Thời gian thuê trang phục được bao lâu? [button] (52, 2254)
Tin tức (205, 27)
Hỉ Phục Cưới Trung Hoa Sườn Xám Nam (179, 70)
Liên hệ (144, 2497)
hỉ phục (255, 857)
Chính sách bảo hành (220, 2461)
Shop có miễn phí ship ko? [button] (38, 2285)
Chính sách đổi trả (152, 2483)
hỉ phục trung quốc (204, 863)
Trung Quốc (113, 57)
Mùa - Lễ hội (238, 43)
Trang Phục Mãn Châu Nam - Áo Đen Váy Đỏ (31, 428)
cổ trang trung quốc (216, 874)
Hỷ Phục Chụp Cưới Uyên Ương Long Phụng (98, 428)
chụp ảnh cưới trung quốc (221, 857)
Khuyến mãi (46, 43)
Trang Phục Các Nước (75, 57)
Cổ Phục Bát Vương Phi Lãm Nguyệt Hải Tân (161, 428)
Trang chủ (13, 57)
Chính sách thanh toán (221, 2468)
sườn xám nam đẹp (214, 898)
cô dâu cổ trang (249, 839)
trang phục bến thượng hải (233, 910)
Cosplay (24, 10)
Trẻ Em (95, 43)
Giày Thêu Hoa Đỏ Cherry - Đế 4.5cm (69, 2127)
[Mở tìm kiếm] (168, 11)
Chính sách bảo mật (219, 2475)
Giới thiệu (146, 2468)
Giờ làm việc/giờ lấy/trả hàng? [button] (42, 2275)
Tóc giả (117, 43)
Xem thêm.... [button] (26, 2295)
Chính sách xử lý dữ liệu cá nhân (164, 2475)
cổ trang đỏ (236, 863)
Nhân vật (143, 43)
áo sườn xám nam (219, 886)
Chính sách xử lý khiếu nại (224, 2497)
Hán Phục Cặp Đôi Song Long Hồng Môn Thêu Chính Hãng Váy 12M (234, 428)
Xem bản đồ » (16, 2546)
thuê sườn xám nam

━━━━━━━━━━━━━━━━

## [GIVEN TASK]
Starting at the beginning of the material and ending after the line containing "hỉ phục trung quốc (204, 863)", write out each line in full, shifting its coordinates by adding 7 to every number.

## [REPLY TO THE EXERCISE]
Thời gian thuê trang phục được bao lâu? [button] (59, 2261)
Tin tức (212, 34)
Hỉ Phục Cưới Trung Hoa Sườn Xám Nam (186, 77)
Liên hệ (151, 2504)
hỉ phục (262, 864)
Chính sách bảo hành (227, 2468)
Shop có miễn phí ship ko? [button] (45, 2292)
Chính sách đổi trả (159, 2490)
hỉ phục trung quốc (211, 870)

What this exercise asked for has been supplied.